Which, in fact, pretty much proves your point. Each prestige class was done by a team who, at least at the time, was only doing one prestige class; and was doing it in the context of a setting book, for fluff, not as part of a complete set meant to stand on its own.
The Dungeon Master:
I have always started my games at 1st level but over time I'm starting to see the appeal of 3rd or 4th. At 1st level everything is starting to feel same-y. The wizard casts sleep, the barbarian just hits things with a big stick and the rest of the party kind of muddles along mostly failing skill checks and attack rolls.

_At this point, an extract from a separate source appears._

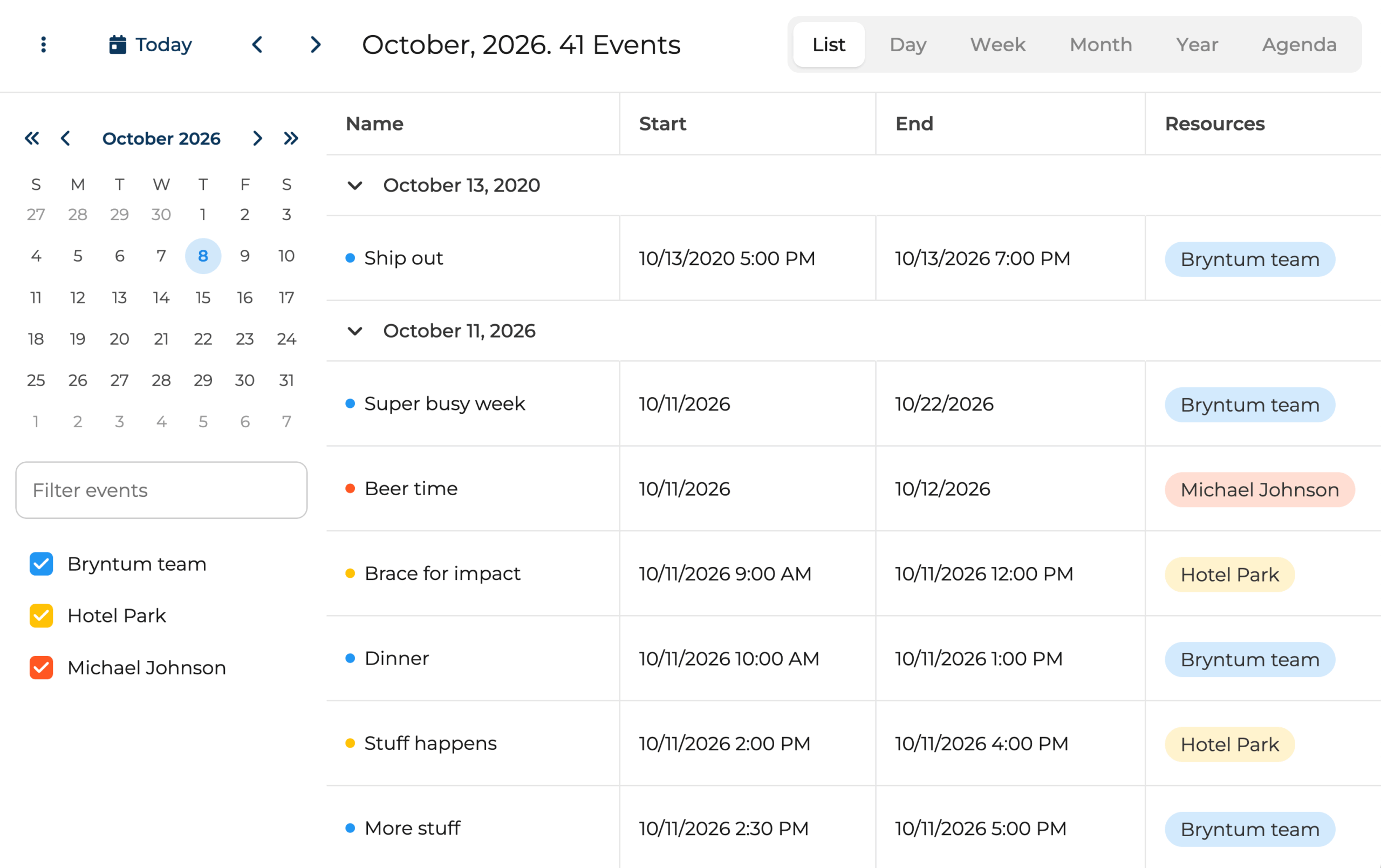Click the Today calendar icon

I'm thinking of having a sliding progression scale. So Fast progression from 1-3, Medium from 4-12, and then Slow for 12+ so the game doesn't run out of challenges too quick (although there is always the legendary Tucker's Kobolds:
I like playing spellcasters; sorcerers mostly. But a level 1 sorcerer, or wizard for that matter (it's worse for wizard), suffers terribly from one problem: they just don't have enough spells per day. Well, they have cantrips, but time and again in combat you find yourself falling back on your crossbow, or quarterstaff, or dagger... not to mention that half the spells in the book, even the level 1 spells, are in fact useless at level 1: a 1 round buff isn't really worth casting, most of the time. Or a 1 round summon...
It's okay on tabletop. You play one session, combat goes by quickly, the fighter wins the day, and then everyone advances to level 2 and soon enough the sorcerer or wizard is actually doing magical stuff most of the time. But in PbP, it will take months in real time to get there - if you ever do, and for most of that time the spellcaster will play as a very inferior fighter because he's either hoarding his few spells for when he really needs them, or doesn't have any that apply to the situation or has already cast them and is waiting impatiently to get them back.
Personally, in PbP, I recommend skipping xp altogether and just having the GM hand out new levels when he's ready. And preferably very early for level 1 characters.